**Material for this task**
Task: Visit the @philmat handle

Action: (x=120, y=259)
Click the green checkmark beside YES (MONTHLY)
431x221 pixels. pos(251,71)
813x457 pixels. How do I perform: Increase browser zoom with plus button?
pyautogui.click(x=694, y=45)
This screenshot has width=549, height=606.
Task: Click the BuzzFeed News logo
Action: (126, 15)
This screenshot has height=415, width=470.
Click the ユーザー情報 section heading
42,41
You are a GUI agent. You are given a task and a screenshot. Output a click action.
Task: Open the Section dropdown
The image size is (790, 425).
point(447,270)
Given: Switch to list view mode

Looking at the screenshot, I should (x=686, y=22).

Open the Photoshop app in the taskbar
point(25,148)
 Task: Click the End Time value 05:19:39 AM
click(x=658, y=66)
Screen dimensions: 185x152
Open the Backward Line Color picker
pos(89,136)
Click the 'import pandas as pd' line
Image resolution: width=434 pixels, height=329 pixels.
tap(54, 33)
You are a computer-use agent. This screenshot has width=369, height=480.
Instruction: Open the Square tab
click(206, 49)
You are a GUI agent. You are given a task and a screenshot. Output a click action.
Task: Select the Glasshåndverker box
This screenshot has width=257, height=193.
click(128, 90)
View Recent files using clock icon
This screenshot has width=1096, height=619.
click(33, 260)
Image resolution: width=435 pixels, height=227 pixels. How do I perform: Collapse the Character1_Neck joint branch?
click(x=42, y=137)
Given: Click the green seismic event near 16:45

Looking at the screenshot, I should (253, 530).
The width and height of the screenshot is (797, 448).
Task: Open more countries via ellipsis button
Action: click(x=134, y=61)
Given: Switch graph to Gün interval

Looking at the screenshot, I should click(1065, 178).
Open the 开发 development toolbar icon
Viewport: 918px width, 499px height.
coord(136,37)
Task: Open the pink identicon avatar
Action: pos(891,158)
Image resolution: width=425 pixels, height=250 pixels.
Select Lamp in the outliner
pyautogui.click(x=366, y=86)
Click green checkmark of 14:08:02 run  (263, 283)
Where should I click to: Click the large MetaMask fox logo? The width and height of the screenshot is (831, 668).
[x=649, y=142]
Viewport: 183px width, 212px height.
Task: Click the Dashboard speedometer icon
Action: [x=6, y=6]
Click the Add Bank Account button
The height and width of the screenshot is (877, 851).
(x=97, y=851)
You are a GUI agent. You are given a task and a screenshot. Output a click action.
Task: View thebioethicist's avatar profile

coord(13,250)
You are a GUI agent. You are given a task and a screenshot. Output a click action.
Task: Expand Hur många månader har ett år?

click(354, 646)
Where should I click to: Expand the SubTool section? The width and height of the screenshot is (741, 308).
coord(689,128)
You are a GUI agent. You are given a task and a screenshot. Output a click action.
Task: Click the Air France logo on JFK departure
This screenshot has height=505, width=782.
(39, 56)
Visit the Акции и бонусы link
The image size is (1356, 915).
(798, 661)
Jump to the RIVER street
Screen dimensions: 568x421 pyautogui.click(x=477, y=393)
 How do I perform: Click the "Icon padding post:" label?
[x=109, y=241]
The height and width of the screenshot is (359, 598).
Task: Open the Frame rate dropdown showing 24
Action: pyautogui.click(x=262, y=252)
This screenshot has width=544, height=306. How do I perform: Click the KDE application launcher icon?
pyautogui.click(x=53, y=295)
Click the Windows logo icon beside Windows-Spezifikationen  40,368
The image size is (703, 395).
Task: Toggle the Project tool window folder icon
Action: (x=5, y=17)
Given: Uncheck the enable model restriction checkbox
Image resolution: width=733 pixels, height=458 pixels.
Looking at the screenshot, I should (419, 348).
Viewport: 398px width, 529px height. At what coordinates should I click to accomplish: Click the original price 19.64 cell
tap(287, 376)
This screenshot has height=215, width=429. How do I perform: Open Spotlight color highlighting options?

**Problem to work on**
Copy out all of the material above line for line, leaving every character as it appears.

**Solution**
Task: Visit the @philmat handle

Action: (x=120, y=259)
Click the green checkmark beside YES (MONTHLY)
431x221 pixels. pos(251,71)
813x457 pixels. How do I perform: Increase browser zoom with plus button?
pyautogui.click(x=694, y=45)
This screenshot has width=549, height=606.
Task: Click the BuzzFeed News logo
Action: (126, 15)
This screenshot has height=415, width=470.
Click the ユーザー情報 section heading
42,41
You are a GUI agent. You are given a task and a screenshot. Output a click action.
Task: Open the Section dropdown
The image size is (790, 425).
point(447,270)
Given: Switch to list view mode

Looking at the screenshot, I should (x=686, y=22).

Open the Photoshop app in the taskbar
point(25,148)
 Task: Click the End Time value 05:19:39 AM
click(x=658, y=66)
Screen dimensions: 185x152
Open the Backward Line Color picker
pos(89,136)
Click the 'import pandas as pd' line
Image resolution: width=434 pixels, height=329 pixels.
tap(54, 33)
You are a computer-use agent. This screenshot has width=369, height=480.
Instruction: Open the Square tab
click(206, 49)
You are a GUI agent. You are given a task and a screenshot. Output a click action.
Task: Select the Glasshåndverker box
This screenshot has width=257, height=193.
click(128, 90)
View Recent files using clock icon
This screenshot has width=1096, height=619.
click(33, 260)
Image resolution: width=435 pixels, height=227 pixels. How do I perform: Collapse the Character1_Neck joint branch?
click(x=42, y=137)
Given: Click the green seismic event near 16:45

Looking at the screenshot, I should (253, 530).
The width and height of the screenshot is (797, 448).
Task: Open more countries via ellipsis button
Action: click(x=134, y=61)
Given: Switch graph to Gün interval

Looking at the screenshot, I should click(1065, 178).
Open the 开发 development toolbar icon
Viewport: 918px width, 499px height.
coord(136,37)
Task: Open the pink identicon avatar
Action: pos(891,158)
Image resolution: width=425 pixels, height=250 pixels.
Select Lamp in the outliner
pyautogui.click(x=366, y=86)
Click green checkmark of 14:08:02 run  (263, 283)
Where should I click to: Click the large MetaMask fox logo? The width and height of the screenshot is (831, 668).
[x=649, y=142]
Viewport: 183px width, 212px height.
Task: Click the Dashboard speedometer icon
Action: [x=6, y=6]
Click the Add Bank Account button
The height and width of the screenshot is (877, 851).
(x=97, y=851)
You are a GUI agent. You are given a task and a screenshot. Output a click action.
Task: View thebioethicist's avatar profile

coord(13,250)
You are a GUI agent. You are given a task and a screenshot. Output a click action.
Task: Expand Hur många månader har ett år?

click(354, 646)
Where should I click to: Expand the SubTool section? The width and height of the screenshot is (741, 308).
coord(689,128)
You are a GUI agent. You are given a task and a screenshot. Output a click action.
Task: Click the Air France logo on JFK departure
This screenshot has height=505, width=782.
(39, 56)
Visit the Акции и бонусы link
The image size is (1356, 915).
(798, 661)
Jump to the RIVER street
Screen dimensions: 568x421 pyautogui.click(x=477, y=393)
 How do I perform: Click the "Icon padding post:" label?
[x=109, y=241]
The height and width of the screenshot is (359, 598).
Task: Open the Frame rate dropdown showing 24
Action: pyautogui.click(x=262, y=252)
This screenshot has width=544, height=306. How do I perform: Click the KDE application launcher icon?
pyautogui.click(x=53, y=295)
Click the Windows logo icon beside Windows-Spezifikationen  40,368
The image size is (703, 395).
Task: Toggle the Project tool window folder icon
Action: (x=5, y=17)
Given: Uncheck the enable model restriction checkbox
Image resolution: width=733 pixels, height=458 pixels.
Looking at the screenshot, I should (419, 348).
Viewport: 398px width, 529px height. At what coordinates should I click to accomplish: Click the original price 19.64 cell
tap(287, 376)
This screenshot has height=215, width=429. How do I perform: Open Spotlight color highlighting options?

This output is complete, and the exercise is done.